Editor's Note: All parents have dreams for their children - dreams they'll have happy, fulfilling lives. When California native Cathleen Lewis discovered her son Rex was not only blind but also autistic, her dreams for his future received a devastating blow. While Rex's initial difficulties made his future look bleak, glimmers of hope appeared after his second birthday when signs of his unusual gift for music began to emerge. In Rex: A Mother, Her Autistic Child, and the Music that Transformed Their Lives (Thomas Nelson, 2008) Cathleen chronicles her family's journey from despair to faith and unexpected joy. In the interview below, she discusses some of the trials and triumphs of raising an extraordinary child:

Q: Rex was born with a cyst on his brain, which required surgery.  Just afterward you discovered that Rex was blind.  When he was labeled “autistic” by the age of two, how did you absorb another troubling diagnosis?

Cathleen Lewis: I was in complete denial at first, and angry with his teacher for suggesting it. But, at the same time, I couldn’t deny the obvious. Rex was crawling into a protective shell as the months went by. Classic therapies were not working to rebalance his sensory system. And I asked God why he had allowed this to happen. Rex was a sweet, innocent child—it seemed unthinkable that he would never be able to embrace the sounds and beauty of the world.  It would be several more years before I could accept the term “autistic” – I grew into it because it was part and parcel of the child I loved so much. And I was determined to use it as a source of understanding rather than as a label.

Q: We hear a lot about the “autistic spectrum” these days.  How severe were Rex’s challenges within the spectrum?
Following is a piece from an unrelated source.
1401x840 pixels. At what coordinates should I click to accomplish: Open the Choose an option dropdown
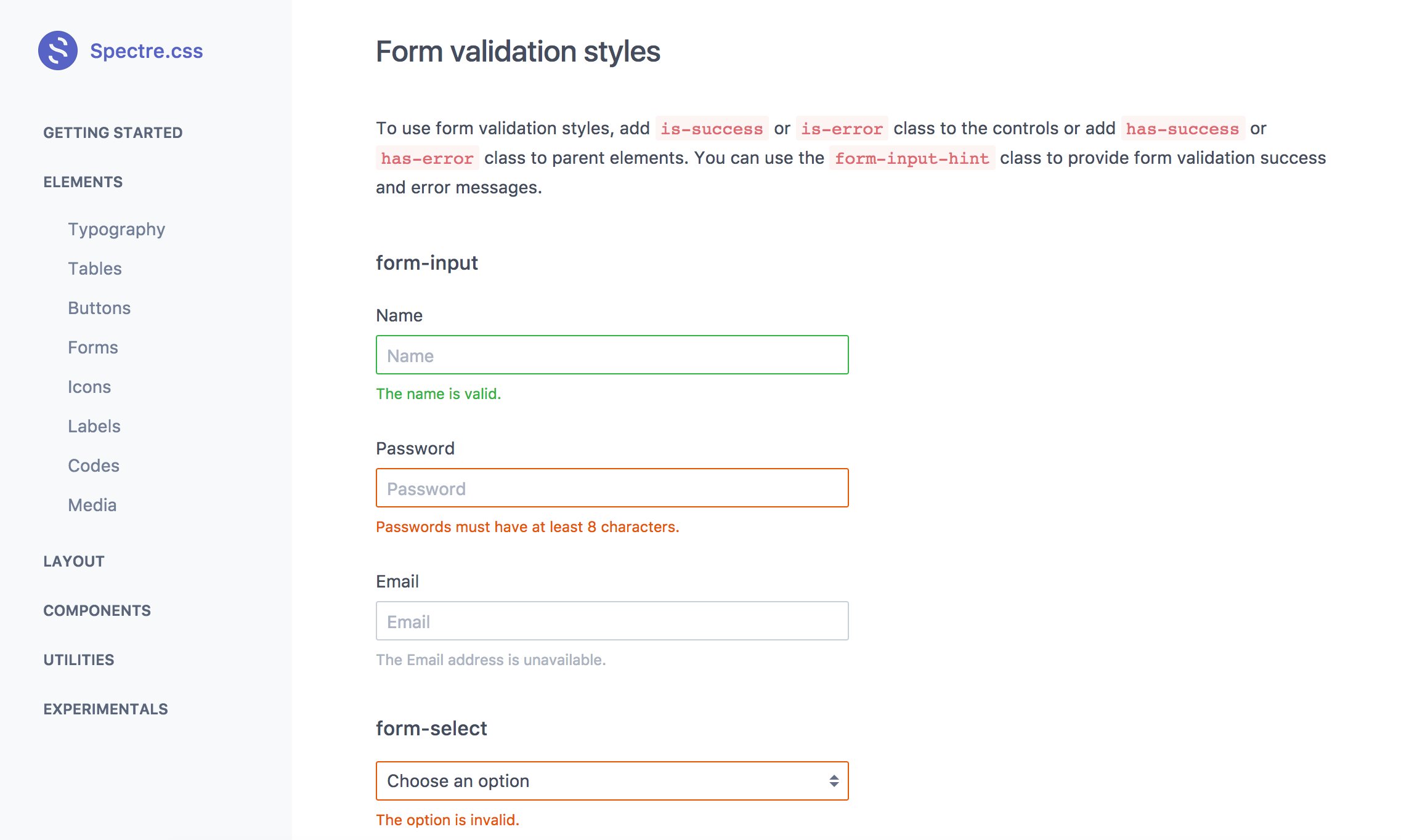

CL: Rex was of course blind, but in addition to that he was extremely sensitive to noise and touch. Putting on his socks was excruciating.  Everyday sounds like doors closing, rain falling on the car roof or a ringing telephone were agony for him. Not to mention feeding him. His mouth was so sensitive, he couldn’t eat anything with even the slightest texture, and began drinking most of his meals. Instead of progressively opening up to the world like a typical baby or toddler, he was becoming more and more a prisoner in his own body every day. Only music seemed to have the power to override his sensory reactions.    
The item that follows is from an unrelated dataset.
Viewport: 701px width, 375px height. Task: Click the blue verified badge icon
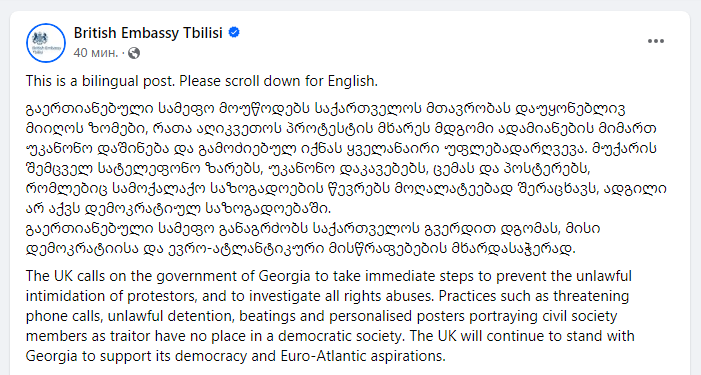(234, 33)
Q: Statistics reveal that 70% of marriages fail when one of the children has a severe disability.  How did your marriage respond to Rex’s challenges?
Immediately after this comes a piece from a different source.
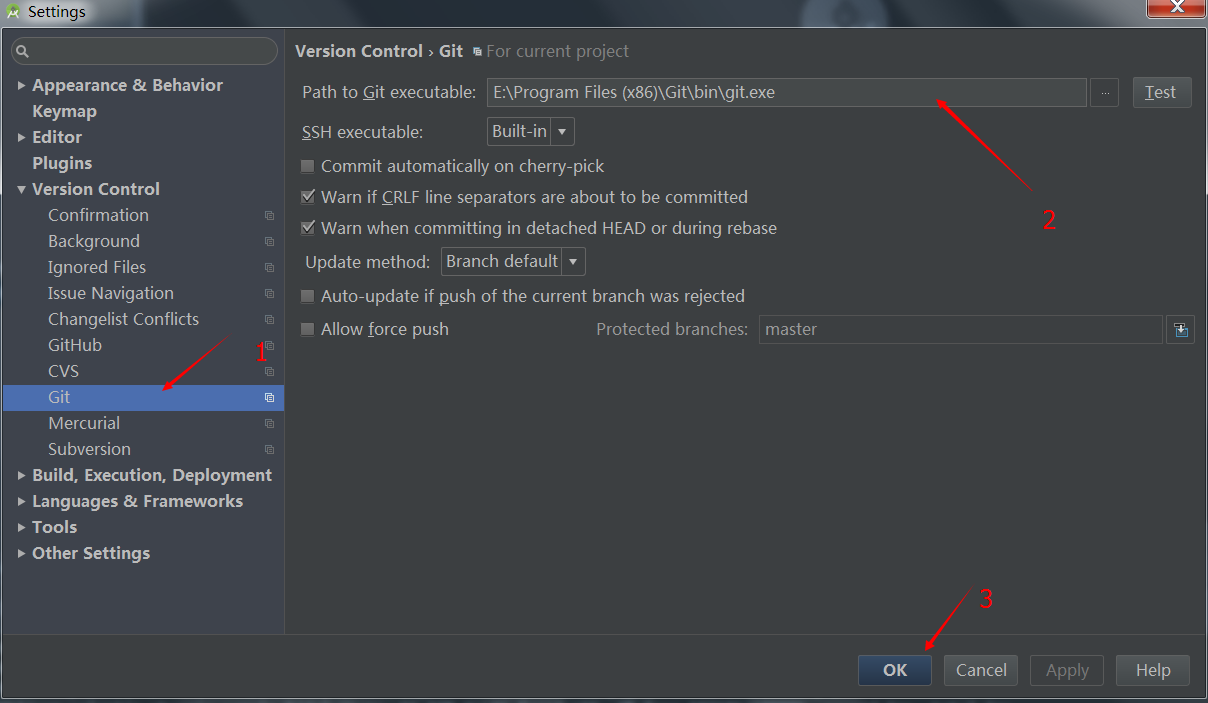Enable Allow force push checkbox
1208x703 pixels.
tap(308, 329)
CL: The typical scenario for a family with a disabled child is that the father earns the living and the mother copes with the rest.  Our family was no exception. But this tends to isolate the mother with all the issues and prevents the father from forging the fierce love bond with his child that is necessary to deal with extreme disability. My husband William left before Rex’s second birthday. 

Q: So you were suddenly a single mom with a severely disabled child to raise and protect.  How did you survive the weight of that responsibility?

CL: Once I was alone, the weight of our lives had become too heavy. I was physically fatigued, emotionally exhausted and often mentally confused. It was if I were standing on the edge of a great precipice, the more I tried to back away, the more the ground crumbled under my feet. Which is when my brother came to visit, and he surprised me by talking about God. Our family had never gone to church, so discussing faith was not the norm for our relationship. I didn’t know if God would have anything to offer Rex or me, but I did know we had nowhere else to turn. We visited a church nearby— with Rex seated in his stroller, I was scared and apologetic that he might disturb the congregation.

Q: What was that first church visit like?

CL: I mentioned to the usher that Rex was blind, and the kindly older man told me, “It’s okay. Don’t worry—we’re used to having kids here.”  I don’t know whether it was the kindly words of a stranger, Rex’s look of contentment at the music, or God’s holy presence that caused me to relax in a way I hadn’t done for months. The tears I hadn’t allowed myself before began falling softly, silently, but uncontrollably. Over the next weeks, I began praying for my son and enlisting the church to pray as well. It was days before Rex’s second birthday, and I wanted Rex to talk—through God’s power and for God’s glory.